Yolanda Middleton siguió a Dicken por entre los tráileres escolares hasta los edificios de la vieja granja. Se puso a su altura con facilidad y agitó un anillo lleno de llaves.

—Registramos el despacho de Trask —dijo—. Encontramos cuatro llaves maestras de todos los edificios. Hay una etiqueta de cuando esto era una prisión. Algunas de las enfermeras dicen que podrían quedar suministros ahí, pero nadie lo sabe.
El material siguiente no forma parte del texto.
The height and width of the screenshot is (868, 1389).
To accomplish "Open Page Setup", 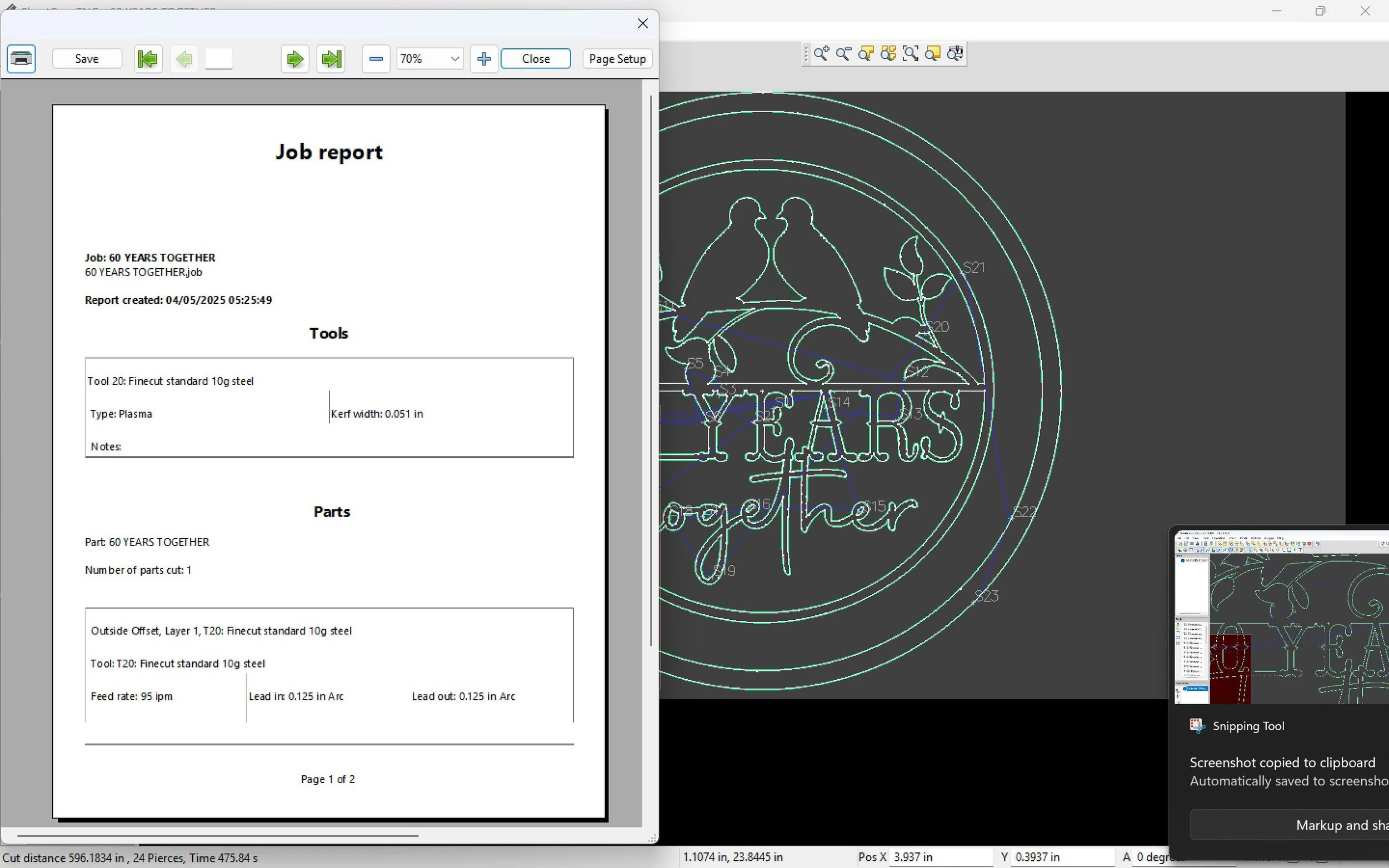I will pos(617,58).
—Genial. ¿Kelson vino aquí alguna vez?

—No lo creo. Éste era el laboratorio del doctor Jurie —dijo Middleton—. El doctor Pickman era su asistente. Los dos tenían autorización para investigar. Se mantenían apartados del resto de nosotros.

—¿Qué tipo de investigación? —preguntó Dicken.
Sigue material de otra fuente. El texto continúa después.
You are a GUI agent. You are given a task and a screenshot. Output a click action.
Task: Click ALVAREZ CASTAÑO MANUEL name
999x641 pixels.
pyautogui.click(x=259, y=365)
Middleton negó con la cabeza.

Dicken se detuvo en el sendero de asfalto y golpeó ligeramente con el zapato el reborde del camino, pensando. Miró por encima del hombro hacia el granero reconvertido, el viejo edificio de educación empresarial, y los tres cubos de cemento neutros que había en medio. Luego se puso en marcha. Middleton le siguió.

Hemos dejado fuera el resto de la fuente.